Not much change had been effected on the site up until this year. You enter the control number, and you're presented with the same sort of agenda you're receiving on your voting instruction card. You fill that out and then enter it. Two-thirds of the investors actually are using proxyvote.com.

Broadridge has rolled out for this proxy season, 2016, a revised and refreshed proxyvote.com.

We hired design firms who watched people actually vote on our current site and asked them questions.

You will see a brand new look and feel which is more intuitive and easier to use. It addresses questions such as "How do I obtain the legal proxy?" The vote at the meeting, which I would say was not quite as clear as it could have been in the past, is spelled out explicitly. We believe somebody not part of the proxy process could easily interpret it.

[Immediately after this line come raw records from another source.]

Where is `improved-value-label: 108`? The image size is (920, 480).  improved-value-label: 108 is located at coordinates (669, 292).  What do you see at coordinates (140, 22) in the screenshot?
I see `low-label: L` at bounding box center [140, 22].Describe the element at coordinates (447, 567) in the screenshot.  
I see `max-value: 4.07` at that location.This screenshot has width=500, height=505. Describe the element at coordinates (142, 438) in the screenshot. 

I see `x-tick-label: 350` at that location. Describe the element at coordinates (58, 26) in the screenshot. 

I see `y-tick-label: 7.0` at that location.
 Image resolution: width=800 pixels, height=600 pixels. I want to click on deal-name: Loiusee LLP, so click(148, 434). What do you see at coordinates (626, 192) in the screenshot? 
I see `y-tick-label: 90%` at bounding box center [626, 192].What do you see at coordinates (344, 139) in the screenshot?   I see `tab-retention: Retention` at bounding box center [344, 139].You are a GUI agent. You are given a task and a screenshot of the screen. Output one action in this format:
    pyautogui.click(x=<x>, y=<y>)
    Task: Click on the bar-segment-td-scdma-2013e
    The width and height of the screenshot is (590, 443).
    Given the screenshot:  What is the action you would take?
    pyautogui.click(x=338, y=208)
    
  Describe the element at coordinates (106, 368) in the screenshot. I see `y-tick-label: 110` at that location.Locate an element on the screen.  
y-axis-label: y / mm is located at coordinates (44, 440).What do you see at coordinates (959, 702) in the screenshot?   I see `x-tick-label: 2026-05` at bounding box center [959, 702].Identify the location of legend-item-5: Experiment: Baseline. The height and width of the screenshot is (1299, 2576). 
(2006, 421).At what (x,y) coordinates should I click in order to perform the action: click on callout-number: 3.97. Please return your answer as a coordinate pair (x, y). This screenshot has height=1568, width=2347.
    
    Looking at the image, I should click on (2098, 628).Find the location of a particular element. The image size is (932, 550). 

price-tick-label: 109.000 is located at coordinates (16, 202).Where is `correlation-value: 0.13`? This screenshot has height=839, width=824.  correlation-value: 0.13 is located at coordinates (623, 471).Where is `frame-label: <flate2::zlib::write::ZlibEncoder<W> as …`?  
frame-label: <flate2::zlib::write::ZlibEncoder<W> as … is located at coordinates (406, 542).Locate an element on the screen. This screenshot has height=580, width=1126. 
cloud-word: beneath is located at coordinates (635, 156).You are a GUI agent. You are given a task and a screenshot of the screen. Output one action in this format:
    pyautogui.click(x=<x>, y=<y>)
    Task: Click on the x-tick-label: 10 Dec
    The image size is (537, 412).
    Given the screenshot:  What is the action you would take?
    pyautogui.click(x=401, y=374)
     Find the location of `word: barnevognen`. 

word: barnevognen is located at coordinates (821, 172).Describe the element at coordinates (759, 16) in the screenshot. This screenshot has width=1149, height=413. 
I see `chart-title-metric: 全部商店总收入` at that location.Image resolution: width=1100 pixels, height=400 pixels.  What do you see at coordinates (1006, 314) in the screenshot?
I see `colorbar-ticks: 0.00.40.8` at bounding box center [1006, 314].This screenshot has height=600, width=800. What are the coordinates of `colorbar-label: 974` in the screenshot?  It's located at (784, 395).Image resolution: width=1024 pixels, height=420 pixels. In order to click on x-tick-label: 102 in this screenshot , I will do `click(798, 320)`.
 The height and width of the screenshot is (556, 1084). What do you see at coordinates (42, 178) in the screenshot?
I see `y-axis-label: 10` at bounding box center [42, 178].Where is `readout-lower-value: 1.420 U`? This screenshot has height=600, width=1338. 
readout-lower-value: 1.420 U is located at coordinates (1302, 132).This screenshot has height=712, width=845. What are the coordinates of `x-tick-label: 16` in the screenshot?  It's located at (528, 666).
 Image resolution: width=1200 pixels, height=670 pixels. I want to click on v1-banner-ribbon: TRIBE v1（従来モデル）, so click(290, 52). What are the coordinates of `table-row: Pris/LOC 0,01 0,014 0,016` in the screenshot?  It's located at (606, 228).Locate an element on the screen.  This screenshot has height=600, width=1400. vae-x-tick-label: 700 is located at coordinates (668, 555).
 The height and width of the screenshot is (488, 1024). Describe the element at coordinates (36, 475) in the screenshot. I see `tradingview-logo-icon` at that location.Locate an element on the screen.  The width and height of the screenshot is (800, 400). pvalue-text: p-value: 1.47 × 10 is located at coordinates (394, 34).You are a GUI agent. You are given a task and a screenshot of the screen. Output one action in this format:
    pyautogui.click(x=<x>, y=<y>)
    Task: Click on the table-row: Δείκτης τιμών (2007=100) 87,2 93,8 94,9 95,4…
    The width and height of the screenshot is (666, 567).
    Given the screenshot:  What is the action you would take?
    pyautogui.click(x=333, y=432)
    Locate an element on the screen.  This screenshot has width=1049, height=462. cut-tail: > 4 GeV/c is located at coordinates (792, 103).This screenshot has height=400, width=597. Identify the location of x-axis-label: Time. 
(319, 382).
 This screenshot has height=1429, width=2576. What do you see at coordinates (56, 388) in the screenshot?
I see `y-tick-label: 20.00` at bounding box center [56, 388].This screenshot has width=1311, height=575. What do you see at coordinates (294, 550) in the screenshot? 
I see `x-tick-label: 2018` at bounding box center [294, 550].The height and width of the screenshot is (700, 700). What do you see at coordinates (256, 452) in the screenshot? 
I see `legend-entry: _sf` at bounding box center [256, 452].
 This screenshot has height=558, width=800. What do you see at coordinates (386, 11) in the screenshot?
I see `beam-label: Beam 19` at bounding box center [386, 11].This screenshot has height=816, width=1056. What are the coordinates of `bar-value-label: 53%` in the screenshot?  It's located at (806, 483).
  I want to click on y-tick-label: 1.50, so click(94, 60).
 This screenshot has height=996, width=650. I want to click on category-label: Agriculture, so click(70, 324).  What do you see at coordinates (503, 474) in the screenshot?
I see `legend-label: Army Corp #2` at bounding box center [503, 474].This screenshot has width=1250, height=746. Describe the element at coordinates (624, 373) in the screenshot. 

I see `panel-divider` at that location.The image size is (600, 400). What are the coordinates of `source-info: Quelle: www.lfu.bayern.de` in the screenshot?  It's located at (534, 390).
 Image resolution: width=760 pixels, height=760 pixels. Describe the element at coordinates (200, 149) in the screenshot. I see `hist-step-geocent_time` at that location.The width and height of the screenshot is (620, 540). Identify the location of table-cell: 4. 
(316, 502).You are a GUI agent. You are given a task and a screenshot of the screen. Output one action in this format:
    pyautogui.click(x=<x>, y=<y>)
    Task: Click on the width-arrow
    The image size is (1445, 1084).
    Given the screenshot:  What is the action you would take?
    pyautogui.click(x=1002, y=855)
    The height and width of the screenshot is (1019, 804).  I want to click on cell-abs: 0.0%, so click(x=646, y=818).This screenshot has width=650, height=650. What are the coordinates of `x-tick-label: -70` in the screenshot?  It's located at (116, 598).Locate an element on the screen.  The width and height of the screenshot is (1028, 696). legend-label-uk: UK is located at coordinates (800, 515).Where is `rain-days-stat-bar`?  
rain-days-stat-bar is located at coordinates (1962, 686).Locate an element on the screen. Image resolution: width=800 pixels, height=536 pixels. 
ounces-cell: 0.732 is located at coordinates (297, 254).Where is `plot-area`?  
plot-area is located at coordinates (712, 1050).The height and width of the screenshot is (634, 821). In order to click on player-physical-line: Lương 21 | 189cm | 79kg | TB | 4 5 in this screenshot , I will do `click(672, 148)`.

There is also the opportunity, on the new site, both from a broker and an issuer standpoint, to be able to put their name, make it clear who it's coming from and what this is all about. So now, both the issuer and the broker are sharing some of that space, where in the past it was anonymized and didn't really represent either constituency. It showed to the shareholder that the request was coming from a banker or broker. But now it is much clearer that the request is on behalf of a particular company, making it, I would say, a little less ominous for some of the unsophisticated investors who may not be savvy on the proxy plumbing process.

So that's my update on two of the changes that we've made here. I would certainly open it up to my colleagues if they thought there was anything else should cover from a Broadridge perspective.

Morrison: That's great. Do anyone have any last thoughts or topics you wanted to cover or points that you wanted to make?

I'd like to thank the panelists very much for their time and insight. And have a great day.